[Begin EXCERPT PROVIDED]

For first analysis, the on-board engine’s capability is assumed to have 150 N with I_sp of 200 seconds for orbital maneuvering at the Moon. The spacecraft’s initial states for 1st LOI ignition time are derived based on the spacecraft’s states derived by Song et al. (2010a). Remember that a spacecraft’s first perilune approach was already successfully made for the epoch of 20-Feb-2017 03:41:26 (TDB), satisfying altitude of 100 km with 90 degree inclination in M-MME2000 frame. Also, overall mass at the perilune arrival was about 524.895 kg (only spacecraft’s dry mass + fuel) excluding the kick motor’s dry mass, which was about 315.422 kg. The kick motor’s dry mass is derived using the kick motor’s fuel mass and structure ratio given by Song et al. (2010a). Table 1 shows the simulation results for the 1st LOI maneuver with six different ignition points (before 1st perilune approach) using finite thrust. The 1st LOI maneuver will insert the spacecraft from the lunar arrival hyperbolic orbit into the 1st elliptical capture orbit, which has an orbital period of about 12 hours. Note that all delta-V characteristics for impulsive thrust shown in this work are referred to from Song et al. (2009c)’s work. Of the three different mission scenarios derived by Song et al. (2009c), those derived with departing year of 2017, and which assumed direct TLI from the circular Earth parking orbit, were selected as cases for comparison. For Korea’s hypothetical first lunar orbiter mission in 2017, Korea Space Launch Vehicle-II (KSLV-II) was assumed as the launch vehicle, with an on-orbit capacity of 2.6 tons, at 300 km altitude, with 80 deg inclined circular Earth parking orbit.

[End EXCERPT PROVIDED]

• [TASK TO COMPLETE]:
According to the excerpt on lunar orbit insertion, what is the orbital period of the first elliptical capture orbit?

[Begin LISTED ENTRIES]

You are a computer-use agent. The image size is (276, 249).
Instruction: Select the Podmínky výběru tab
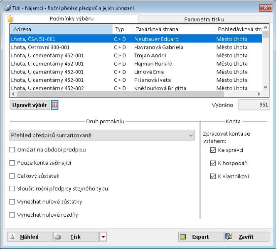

[End LISTED ENTRIES]
[Begin LISTED ENTRIES]

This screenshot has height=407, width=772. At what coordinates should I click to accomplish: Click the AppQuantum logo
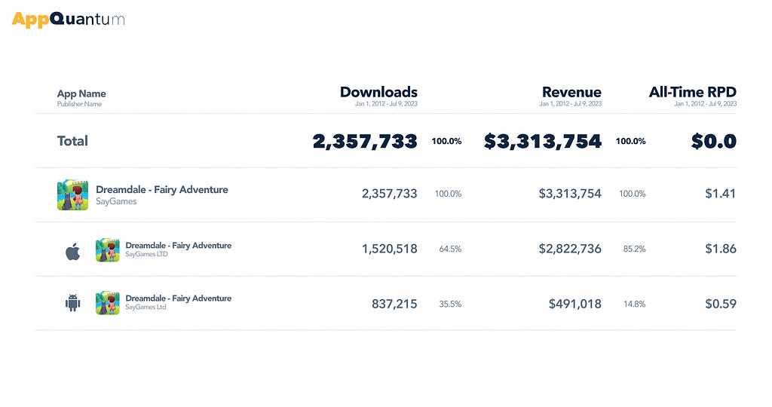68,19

[End LISTED ENTRIES]

• [EXERCISE OUTPUT]:
About 12 hours.